The Door to September by R Magnusholm (Back to the Stone Age #1)
English | 2020 | Fantasy | ePUB | 3.1 MB
When office manager John Summers falls through a portal, he lands in an alternate universe that resembles prehistoric Earth. Beside him is Liz from Accounting. The sun sets, and the temperature plummets. Unwittingly, the pair take refuge in the empty lair of a predator with long fangs and an even longer memory. Armed with nothing but a blunt cutlery knife and paperclips, John and Liz struggle to survive in the wilderness. But hunger, cold, and vicious animals are the least of their problems. Just wait till they meet the natives.
Liz, her face pale and lips trembling, dropped the birch leaves and watched them drift with the wind. No longer her usual cheerful self, she hugged her shoulders and shivered.

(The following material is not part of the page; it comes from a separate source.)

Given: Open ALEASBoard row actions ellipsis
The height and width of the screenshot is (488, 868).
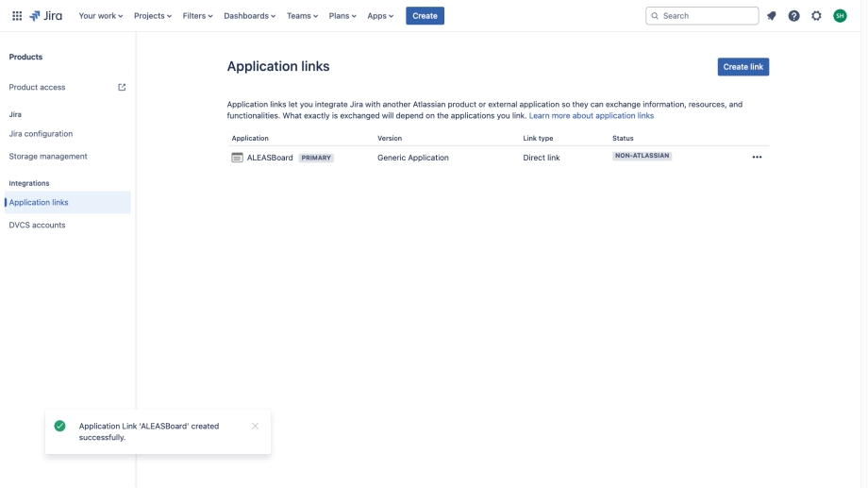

We must do something, John thought. Anything. Not just stand here. Movement was life. “Let’s go,” he said with a confidence he didn’t feel.

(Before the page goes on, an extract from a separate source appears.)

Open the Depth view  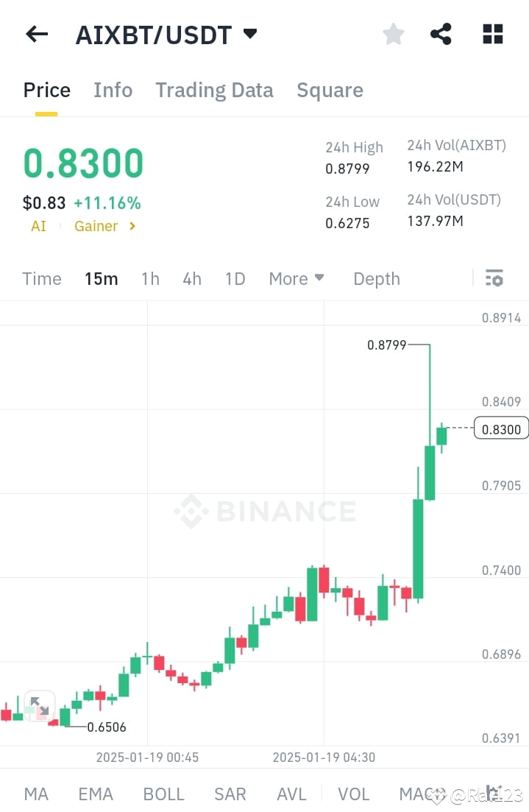click(x=376, y=278)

His gaze fell to her feet. “To look for your missing shoe.”
They limped around the clearing in silence for several minutes, peered into thickets, checked behind tree trunks. Nothing. The sky turned lead-gray, and along one side, presumably west, ran a band of sour yellow light.
As John kicked apart a drift of fallen leaves, from within a dense stand of yews came a dry crack of a breaking branch. He and Liz exchanged a glance.
“Hello. Over here,” Liz yelled. “Help. He-e-lp!”
More branches snapped as someone or something crashed through the thickets, the noise gradually receding. The hope drained out of her face.
“An animal,” John said. “A deer probably. A whole herd, by the sound of it.”
“Deer in Pimlico?” Liz burst into tears and slowly sank to the ground. She added in a thick voice, “If this is Pimlico.”
He sat next to her and put an arm around her shoulders. “Hey Liz, it’s all right. It’s only an animal.” She was shivering uncontrollably, and he noticed faint puffs of vapor accompanying his words.
The western sky turned the color of a livid bruise, and the shadows thickened. He looked at his phone again—only lunchtime and too early for nightfall. Either his phone’s clock was incorrect, or something had gone horribly wrong with the world. The ground under his butt was cold and damp.
He was considering checking the time on Liz’s phone, when from somewhere to the right came a furtive rustle. A small animal probably. Another rustle came from behind and then from the left. Liz stiffened against him.